A maré pode virar: terrenos de marinha em discussão no STF

Os terrenos de marinha, em sua concepção, eram áreas consideradas estratégicas pelo Poder Público no tocante à economia, acesso ao mar e defesa considerando eventuais ataques marítimos. Essas áreas são até hoje bens da União medidos a partir da linha do preamar-médio de 1831 em 33 metros para o interior do continente ou para o interior das ilhas costeiras.

Em setembro de 2019, foi proposta perante o Supremo Tribunal Federal a ADPF 639 com o objetivo de discutir a constitucionalidade da Orientação Normativa conhecida como “ON-GEADE-002”, publicada pela Secretaria de Patrimônio da União (“SPU”). Referida orientação traz como objetivo principal “(…) Estabelecer as diretrizes e os critérios para a demarcação de terrenos de marinha e seus acrescidos, naturais ou artificiais, por meio da determinação da posição da Linha de Preamar Média de 1831 – LPM e da Linha Limite dos Terrenos de Marinha – LTM”.

Alega-se na ADPF 639, proposta pelo Partido Liberal, que há afronta a alguns preceitos constitucionais fundamentais. No tocante à separação de poderes entende-se que a SPU (i) extrapolou seu poder regulamentador com a criação de um novo marco regulatório, legislando sobre bens da União, afronta direta ao art. 20, VII c/c com o art. 48, V da CF; e (ii) desrespeitou a competência constitucional para expedir decretos e regulamentações, a qual seria prerrogativa do Presidente da República, e no presente caso deu-se por outro agente público, desacatando o art. 84, IV da CF.
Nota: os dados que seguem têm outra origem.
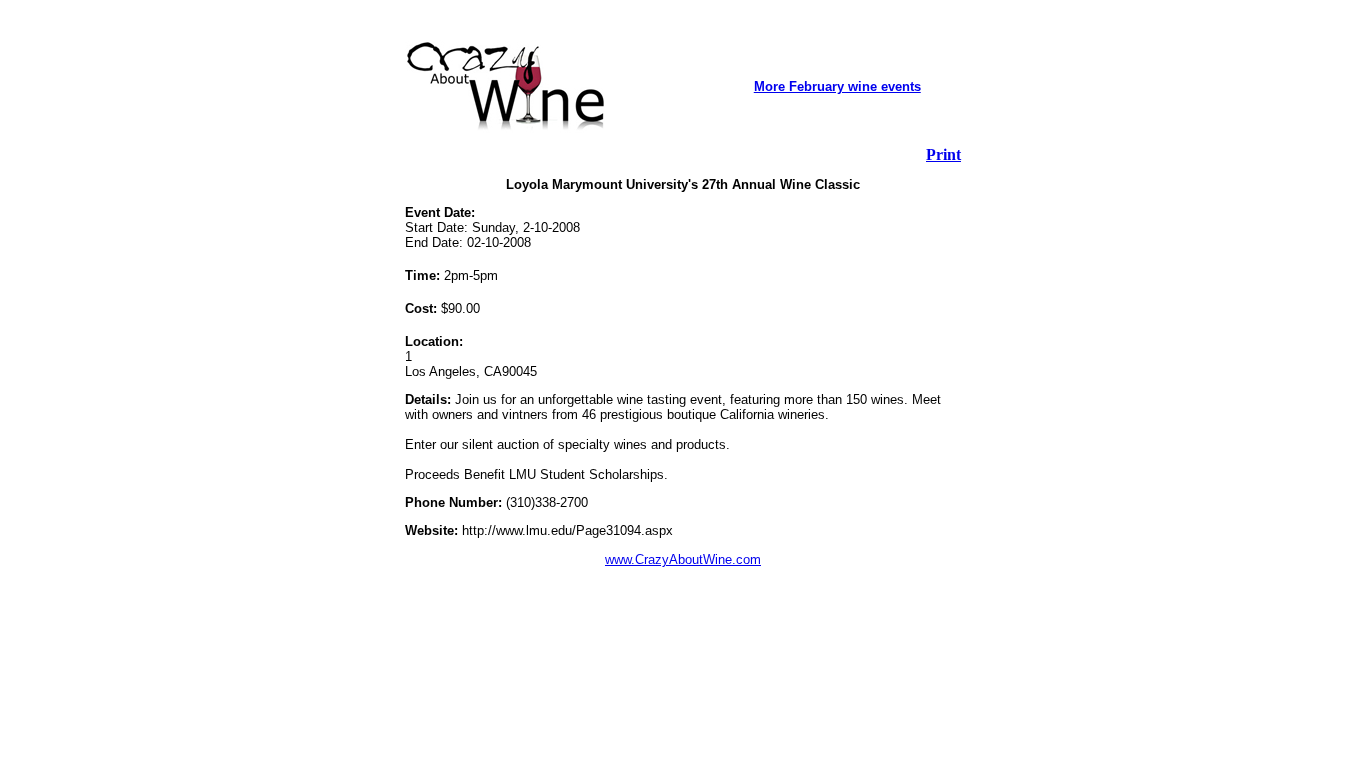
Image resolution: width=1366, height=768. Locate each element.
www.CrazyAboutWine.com (683, 559)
De mais a mais, constatou-se afronta também ao direito fundamental à propriedade, estabelecido pelo art. 5º, inciso XXII da Constituição Federal, o qual foi incisivamente violado uma vez que o novo marco regulatório trouxe restrições e obrigações a propriedades que antes não eram abarcadas pela demarcação dos terrenos de marinha, prejudicando este direito fundamental dos proprietários como um todo.

Destaca-se que aqueles que possuem propriedade no interior dessas áreas podem estar sujeitos ao pagamento de (i) foro; (ii) taxa de ocupação; e (iii) laudêmio. Além desses pagamentos exigidos, entraves no processo de licenciamento ambiental, custos extras e burocracia podem afetar negativamente os empreendimentos existentes bem como possíveis investimentos futuros nesses espaços.

Diante desse cenário, quem possui imóveis em terrenos de marinha precisa de muita diligência para que eventuais obras a serem realizadas na área estejam em conformidade com o que dispõe a legislação sobre o assunto, além de estar atento a demandas judiciais em trâmite, como a ADPF 639 aqui comentada, que pode representar uma mudança de maré em relação ao assunto.